Henri-Alexandre Sollier

Sollier set off immediately for French West Africa, to spend three years in Senegal, sending portraits of indigenous peoples – Wolof and Bambara women – to the Pavillon de Marsan and the Salon des Artistes Français, and colourful and exotic market scenes from Dakar.

From these bustling centres of trade Sollier brought back portraits of merchants from neighbouring lands, such as the Maure au chapelet, submitted to the 1923 Salon.

The painter cultivated two themes, the exotic and the regional, at least until 1935, regularly exhibiting canvases inspired by Africa at the Salon de la Société Coloniale des Artistes Français.

His uncompromising portraits of a Breton women echo the social realism of Jules Adler, whose academy Sollier frequented in parallel to his courses at the École des Beaux-Arts.

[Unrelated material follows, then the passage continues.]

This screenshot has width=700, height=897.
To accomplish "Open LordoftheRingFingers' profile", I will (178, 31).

The composition's compact organisation intensifies the frontal dialogue between the protagonists, who bear a certain family resemblance to the kin of Jean-le-Boiteux, a peasant from Plougasnou (Finistère) portrayed by Jean-François Raffaëlli in 1876.

The coppery skin tones and broad brushstrokes that convey the humble condition of Sollier's Aïeux are close to the manner of his contemporary Lucien Simon.

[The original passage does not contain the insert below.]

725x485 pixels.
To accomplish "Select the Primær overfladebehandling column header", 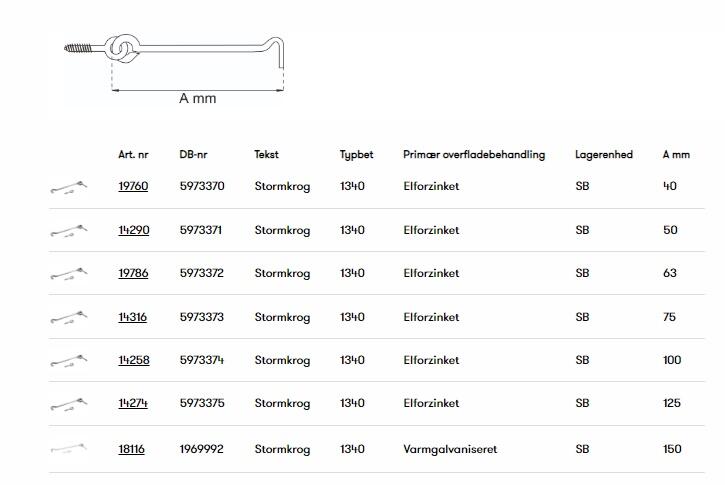I will pyautogui.click(x=473, y=155).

This longstanding fidelity was rewarded by the success of his Brittany paintings both with the public and with the judges at the Salon, who awarded him a gold medal at the Exposition Internationale des Arts et Techniques (Paris) in 1937.

That same year Sollier was made a committee and jury member of the Salon des Artistes Français, a distinction to match the degree of his public and official recognition.